Even these measures, however, may face resistance from inside Jokowi’s inner circle. Military and police officers occupy prominent roles in Jokowi’s cabinet and given their deep involvement in the 12 atrocities, they have a vested interest in maintaining the status quo. This is especially the case for Defence Minister Prabowo Subianto, who has been implicated in various gross human rights violations including the 1998 abductions and killings of student activists. It is expected that any efforts to rehabilitate the victims ahead of the 2024 elections where he is set to run for the presidency for a third time will be obstructed.
It is this peculiar constellation that has raised speculation as to why Jokowi made the announcement at this particular time, just when the contenders for the 2024 election are gearing up to forge political coalitions and prepare their formal nominations later this year. According to respected pollster SMRC, Prabowo has recently lost ground in what is widely regarded as a three-horse-race between the former general and the two provincial governors, Ganjar Pranowo (Central Java) and Anies Baswedan (Jakarta).
Against the background of these political dynamics, some media outlets have pondered whether Jokowi, who is rumoured to favour Ganjar as his successor, made his announcement with the underlying intention to further undermine Prabowo’s prospects for a candidature in 2024. But the opposite is also possible. Recall that Jokowi fought two deeply polarized presidential campaigns against Prabowo in 2014 and 2019, only to invite his former foe into his cabinet in 2019. Thus, another interpretation of the timing of the announcement might be that Prabowo may ultimately benefit from getting this potentially damaging topic raised now, more than 12 months before the election, as it might allow him to deflect future questions about his involvement in human rights violations by pointing out that these issues were directly addressed under his watch as Defence Minister.
Whatever Jokowi’s intentions, whether or not the announcement will be followed by concrete next steps and tangible outcomes for victims may ultimately depend on whether or not civil society organisations can now put pressure on the government to follow through on its promises. Unfortunately, however, broader trends in Indonesia’s recent democratic trajectory make this rather unlikely.
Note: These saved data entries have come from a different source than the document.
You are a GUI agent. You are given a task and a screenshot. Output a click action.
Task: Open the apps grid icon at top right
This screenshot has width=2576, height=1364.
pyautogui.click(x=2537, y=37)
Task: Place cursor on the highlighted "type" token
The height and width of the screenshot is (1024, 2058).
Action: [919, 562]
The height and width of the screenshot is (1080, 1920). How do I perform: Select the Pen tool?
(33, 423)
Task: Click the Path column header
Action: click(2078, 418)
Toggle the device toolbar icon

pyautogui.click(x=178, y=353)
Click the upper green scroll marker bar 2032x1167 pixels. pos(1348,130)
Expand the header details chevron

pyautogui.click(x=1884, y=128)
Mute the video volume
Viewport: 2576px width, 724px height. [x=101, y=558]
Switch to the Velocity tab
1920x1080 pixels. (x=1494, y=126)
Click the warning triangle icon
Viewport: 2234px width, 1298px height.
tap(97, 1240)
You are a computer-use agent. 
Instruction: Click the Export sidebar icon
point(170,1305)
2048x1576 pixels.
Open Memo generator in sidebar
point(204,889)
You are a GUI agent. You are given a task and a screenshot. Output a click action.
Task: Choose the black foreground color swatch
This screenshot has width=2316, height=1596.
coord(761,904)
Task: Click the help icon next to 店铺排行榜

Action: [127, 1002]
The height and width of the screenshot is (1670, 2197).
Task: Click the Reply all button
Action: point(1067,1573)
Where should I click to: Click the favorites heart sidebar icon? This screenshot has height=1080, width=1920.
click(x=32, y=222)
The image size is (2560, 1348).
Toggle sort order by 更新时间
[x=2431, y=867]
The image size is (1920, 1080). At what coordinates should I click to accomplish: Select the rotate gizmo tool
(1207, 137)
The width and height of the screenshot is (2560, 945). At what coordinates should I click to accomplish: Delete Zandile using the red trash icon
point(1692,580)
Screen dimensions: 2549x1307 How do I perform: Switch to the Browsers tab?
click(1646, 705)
During Jokowi’s second term, the quality of Indonesian democracy has steadily declined as space for protest and dissent has narrowed and human rights protections have been eroded with the recent passing of the controversial new Criminal Code. Moreover, members of the security apparatus continue to enjoy “a high degree of impunity for illegal behaviour.” This was evident once again in the recent trial of retired military liaison officer Isak Sattu who was found not guilty of crimes against humanity for his role in the 2014 shooting deaths of four Indigenous Papuan teenagers in Paniai, Papua. Perhaps even more concerning than Isak’s acquittal was the fact that he was the only officer who was actually charged while others higher up in the chain of command were never put on trial.
Taken together, these are strong indications that the path from the president’s acknowledgment of human rights violations to tangible outcomes for the victims will be long and arduous. Only if the broader trend of democratic decline can be reversed will the prospects for justice improve.